Over the past decade, there has been an emergence of commercially available home devices to help monitor an infant’s vital signs during sleep. These devices aim to provide reassurance and peace of mind to parents with real-time continuous data on an infant’s respiratory rate, heart rate, peripheral oxygen saturation, and even quality of sleep. These technologies can come in the form of cameras, wearable socks, belts, and swaddles. As these devices continue to gain popularity, there is limited guidance for pediatricians and health care providers on how to counsel families regarding their use, how to interpret data generated from these devices, and whether these devices are providing reassurance or preventing adverse outcomes for families with infants.

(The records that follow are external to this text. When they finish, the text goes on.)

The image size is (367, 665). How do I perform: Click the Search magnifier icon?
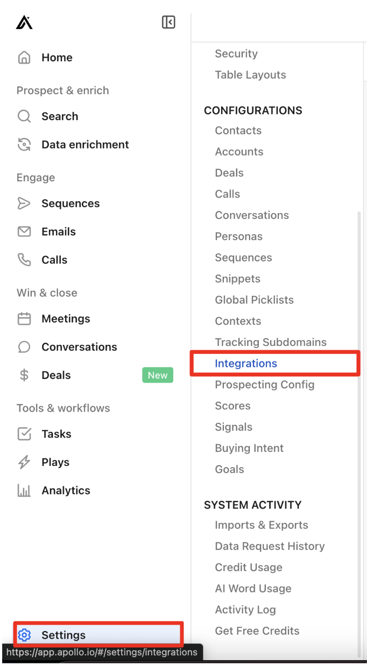click(24, 116)
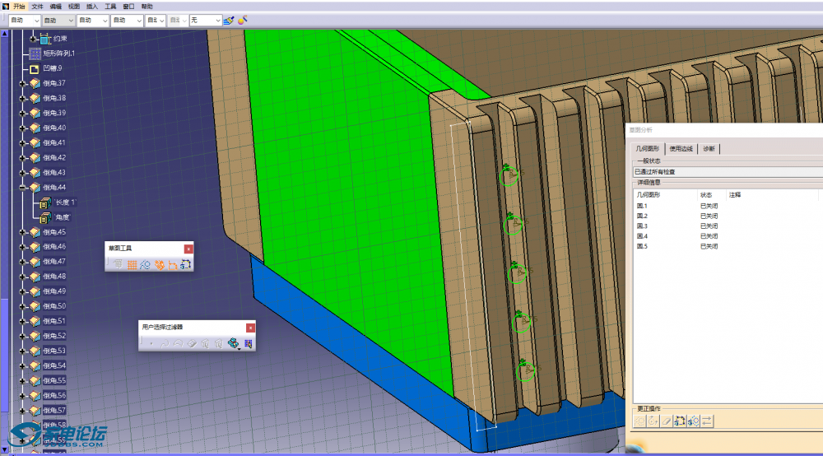
Task: Expand the 倒角.37 tree node
Action: 23,83
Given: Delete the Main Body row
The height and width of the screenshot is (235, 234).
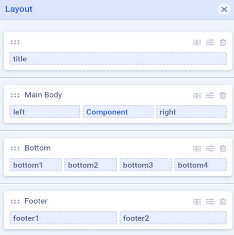Looking at the screenshot, I should (223, 95).
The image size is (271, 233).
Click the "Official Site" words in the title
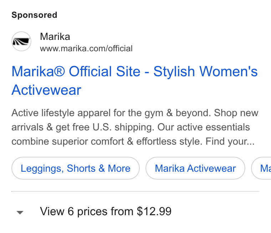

The technology behind wearable infant cardiorespiratory monitoring devices

Pulse oximeter technology was first developed by Japanese bio-engineer Dr Takuo Aoyagi in 1974 and was driven by the need to have closer monitoring for patients receiving anesthesia.¹ Once limited to operating rooms and hospitals, pulse oximeters have become ubiquitous—now a staple in a household medicine cabinet or on the wrists of those with smartwatches. Pulse oximeters measure pulsatile blood flow using light-emitting diodes (LEDs) and photosensors.²

The 2 main types of pulse oximeters use either transmittance or reflectance to determine the percentage of oxygen saturation in the blood (SpO₂). Transmittance technology, often found in most hospital wrap pulse oximeter probes and commercially available finger pulse oximeters, measures the light that passes through tissues, with the photosensor on the opposite end of the LED. Conversely, reflectance technology, often found in smartwatches that can display SpO₂, measures the amount of light that is reflected from tissue back onto the photosensor, usually on the same side as the LED.²

Most of the commercially available wearable infant pulse oximeter devices utilize transmittance technology, which is thought to be less sensitive to a child’s movements and unwanted signal noise than reflectance probes.^2,3 These devices often require a wrap or sock that can position the LED and photosensor stably on 2 sides of a tissue, most commonly the foot. Some of these devices are outfitted with accelerometers, sensors that measure motion, to help reduce false-positive readings of hypoxia that may come from poor signals secondary to movement.³

Pulse oximeter devices can generate a reading of the SpO₂ (%) and heart rate nearly continuously. Some of the commercially available infant pulse oximeters have also integrated auto-videosomnography technology that uses cameras to determine a child’s chest wall, eyes, and gross body movements to provide added data on respiratory rates, sleep-wake cycles, and even sleep quality.⁴

Devices available in the market

A wide array of products aimed at monitoring cardiorespiratory metrics for infants are on the market, including those commercially available ves those that require a provider prescription and are then considered durable medical equipment. Three common commercially available devices are the Owlet Dream Sock, Masimo Stork, and Nanit Pro Camera.^5-7 Both the Owlet Dream Sock and Masimo Stork devices are cleared by the FDA and targeted for use in infants 0-18 months of age to provide information on infant SpO₂ and heart rate through a smartphone app.^5,7 The Nanit Pro Camera and Owlet Dream Duo camera (which can be bundled with the Dream Sock) can provide information on a child’s respiratory rate, sleep-wake cycles, and environmental factors such as temperature and humidity.^6,7 Manufacturers of these devices claim that they provide continuous cardiorespiratory data to reassure and improve the sleep of caregivers. With the rise of these devices, there has also been a sharp increase in similarly designed infant pulse oximeter socks available for online purchase; however, none of these devices is FDA cleared (Table).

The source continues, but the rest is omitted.